-------- Фрагмент документа --------

Книги с указанными выше предосторожностями доходили много вернее, чем письма, — по крайней мере я не помню ни одного случая провала или пропажи их. Письма же подвергались, конечно, легче перлюстрации, особенно письма за границу в период всемирной войны. Могло быть снято факсимиле руки, надписывающей адреса, могло быть прослежено опускание письма в почтовый ящик. Так произошло, вероятно, с первым из предлагаемой серии, с письмом от 23 апреля 1015 г. — единственным оказавшимся в бумагах департамента полиции.
И как раз это письмо наиболее насыщено партийными известиями и переговорами. В этом письме говорится о процессе депутатов IV Государственной думы. Сведения о нем я почерпала из первоисточника, так сказать, а именно из рассказов Н. Д. Соколова, выступавшего защитником Каменева, и еще кого-то из депутатов. Так, помню, что о Муранове, спасшем процесс, слышала от него. «Все начистоту» означает, что Муранов пригрозил рассказать о сношениях и связях с ЦК большевиков, о поездках депутатов к Владимиру Ильичу в Краков, если бы некоторые из них пошли на указанные расхаянные жесты.

-------- Строки данных --------

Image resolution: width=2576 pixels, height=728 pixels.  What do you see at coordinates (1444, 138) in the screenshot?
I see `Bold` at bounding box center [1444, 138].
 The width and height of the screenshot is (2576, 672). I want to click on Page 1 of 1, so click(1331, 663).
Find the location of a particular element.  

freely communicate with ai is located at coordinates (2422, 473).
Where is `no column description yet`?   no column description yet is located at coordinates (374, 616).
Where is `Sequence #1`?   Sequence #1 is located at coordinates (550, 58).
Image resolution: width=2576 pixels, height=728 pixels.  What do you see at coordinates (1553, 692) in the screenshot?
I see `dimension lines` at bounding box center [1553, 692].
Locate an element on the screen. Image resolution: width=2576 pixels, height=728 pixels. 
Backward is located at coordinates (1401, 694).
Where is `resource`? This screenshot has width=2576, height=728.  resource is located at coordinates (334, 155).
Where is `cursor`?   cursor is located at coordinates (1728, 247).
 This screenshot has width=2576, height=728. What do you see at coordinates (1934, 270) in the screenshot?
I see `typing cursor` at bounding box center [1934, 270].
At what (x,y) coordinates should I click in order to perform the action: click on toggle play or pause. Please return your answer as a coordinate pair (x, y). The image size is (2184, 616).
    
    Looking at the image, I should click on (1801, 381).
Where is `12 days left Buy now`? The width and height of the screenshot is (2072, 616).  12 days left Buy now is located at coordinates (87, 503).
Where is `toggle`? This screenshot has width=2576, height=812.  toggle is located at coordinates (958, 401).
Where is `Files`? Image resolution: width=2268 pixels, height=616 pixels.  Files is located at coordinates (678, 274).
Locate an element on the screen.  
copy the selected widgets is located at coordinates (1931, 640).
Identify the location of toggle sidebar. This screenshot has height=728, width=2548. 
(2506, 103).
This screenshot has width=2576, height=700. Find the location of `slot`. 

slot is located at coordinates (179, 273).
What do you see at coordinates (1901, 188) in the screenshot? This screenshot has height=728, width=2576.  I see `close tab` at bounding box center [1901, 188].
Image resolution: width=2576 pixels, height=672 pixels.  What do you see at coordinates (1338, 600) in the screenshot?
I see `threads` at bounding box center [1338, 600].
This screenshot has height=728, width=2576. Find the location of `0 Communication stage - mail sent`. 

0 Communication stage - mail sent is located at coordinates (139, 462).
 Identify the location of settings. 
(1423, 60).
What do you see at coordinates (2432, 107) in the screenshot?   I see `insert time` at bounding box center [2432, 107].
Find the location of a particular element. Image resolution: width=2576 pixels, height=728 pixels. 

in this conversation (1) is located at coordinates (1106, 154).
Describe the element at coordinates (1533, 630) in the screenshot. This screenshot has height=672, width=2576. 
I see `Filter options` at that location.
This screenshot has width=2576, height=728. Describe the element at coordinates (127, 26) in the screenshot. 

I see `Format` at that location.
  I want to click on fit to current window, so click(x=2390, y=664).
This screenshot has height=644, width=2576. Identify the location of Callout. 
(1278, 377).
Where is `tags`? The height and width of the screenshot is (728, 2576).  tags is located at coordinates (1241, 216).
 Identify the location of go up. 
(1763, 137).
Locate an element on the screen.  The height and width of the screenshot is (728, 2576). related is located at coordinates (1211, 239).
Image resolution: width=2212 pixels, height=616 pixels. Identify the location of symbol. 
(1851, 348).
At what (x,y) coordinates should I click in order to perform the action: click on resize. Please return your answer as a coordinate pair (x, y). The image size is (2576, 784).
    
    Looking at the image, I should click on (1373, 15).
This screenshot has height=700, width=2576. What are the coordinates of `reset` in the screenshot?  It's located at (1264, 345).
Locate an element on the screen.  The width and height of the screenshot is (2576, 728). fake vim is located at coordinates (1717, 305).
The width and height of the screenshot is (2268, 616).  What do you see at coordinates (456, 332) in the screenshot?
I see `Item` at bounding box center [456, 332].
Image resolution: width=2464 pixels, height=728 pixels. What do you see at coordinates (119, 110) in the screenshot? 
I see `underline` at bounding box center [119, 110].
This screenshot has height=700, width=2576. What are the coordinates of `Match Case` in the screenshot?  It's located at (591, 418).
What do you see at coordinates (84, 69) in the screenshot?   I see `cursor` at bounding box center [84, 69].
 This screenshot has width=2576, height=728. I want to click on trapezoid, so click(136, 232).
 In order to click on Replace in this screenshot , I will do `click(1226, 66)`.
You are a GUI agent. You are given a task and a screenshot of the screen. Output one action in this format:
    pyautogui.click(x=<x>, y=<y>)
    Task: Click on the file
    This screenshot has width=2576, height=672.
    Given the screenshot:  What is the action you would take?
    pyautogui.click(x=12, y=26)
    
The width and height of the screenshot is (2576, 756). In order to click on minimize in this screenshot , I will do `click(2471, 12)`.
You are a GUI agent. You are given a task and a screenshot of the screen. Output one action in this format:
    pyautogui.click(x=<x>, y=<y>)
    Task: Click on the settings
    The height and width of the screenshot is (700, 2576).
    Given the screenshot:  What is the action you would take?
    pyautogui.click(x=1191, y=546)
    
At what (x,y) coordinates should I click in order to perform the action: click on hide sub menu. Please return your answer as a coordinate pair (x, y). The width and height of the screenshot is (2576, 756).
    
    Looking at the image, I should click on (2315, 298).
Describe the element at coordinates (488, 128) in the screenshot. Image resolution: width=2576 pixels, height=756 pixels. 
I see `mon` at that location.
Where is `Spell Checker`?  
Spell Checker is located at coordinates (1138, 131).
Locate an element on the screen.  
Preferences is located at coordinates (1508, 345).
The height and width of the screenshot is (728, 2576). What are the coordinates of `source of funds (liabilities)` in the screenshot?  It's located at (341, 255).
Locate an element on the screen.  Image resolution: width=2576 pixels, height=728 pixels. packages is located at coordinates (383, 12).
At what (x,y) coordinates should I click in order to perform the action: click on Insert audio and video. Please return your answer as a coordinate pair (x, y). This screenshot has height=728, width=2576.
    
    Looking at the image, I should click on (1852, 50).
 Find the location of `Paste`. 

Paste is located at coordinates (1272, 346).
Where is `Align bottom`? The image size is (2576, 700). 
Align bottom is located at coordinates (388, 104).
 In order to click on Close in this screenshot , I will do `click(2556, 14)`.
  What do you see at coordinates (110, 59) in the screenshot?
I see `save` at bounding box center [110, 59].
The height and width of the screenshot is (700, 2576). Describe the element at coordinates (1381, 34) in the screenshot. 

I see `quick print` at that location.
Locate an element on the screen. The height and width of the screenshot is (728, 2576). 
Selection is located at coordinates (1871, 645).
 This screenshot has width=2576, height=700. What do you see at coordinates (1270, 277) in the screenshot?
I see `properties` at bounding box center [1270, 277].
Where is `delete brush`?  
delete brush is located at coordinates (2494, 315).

--------

- [Цель задания] Напишите продолжение фрагмента воспоминаний о письмах и процессе депутатов Думы. Начните сразу после его последнего предложения.

- [Ожидаемый ответ]
Соколов передал мне также о всех своих переговорах в качестве защитника с Каменевым, а я излагала их в сжатом виде Владимиру Ильичу. Так, в письме, предшествовавшем данному, я передала о рассказе Соколова по поводу идеи Каменева вызвать на суд в качестве свидетеля Н. Иорданского. Письмо это, очевидно, в департамент полиции не попало, но попало несомненно в руки Владимира Ильича, так как изложенное там отразилось на передовице № 40 «Социал-демократа» о процессе депутатов. По этому проекту Иорданский должен был заявить в своем показании, что Каменев стоял не на пораженческой точке зрения, а на оборонческой, изложенной им, Иорданским, в статье «Да будет победа». Как известно, Иорданский отказался свидетельствовать и так и не подал заявления о вызове его в суд. Но Ильичу об этом я сообшила так же, как и о своих личных впечатлениях от судоговорения, на которое мне удалось попасть пару раз. Слышала я между прочим и защитительную речь Каменева, который пытался выставить себя ни к чему не причастным легальным литератором, поселившимся временно в Финляндии, ибо у него «не было еще обстановки». Помню, что эта речь, ничуть не убедительная для представителей обвинения, произвела очень тяжелое впечатление на нас, зрителей, допущенных на хоры.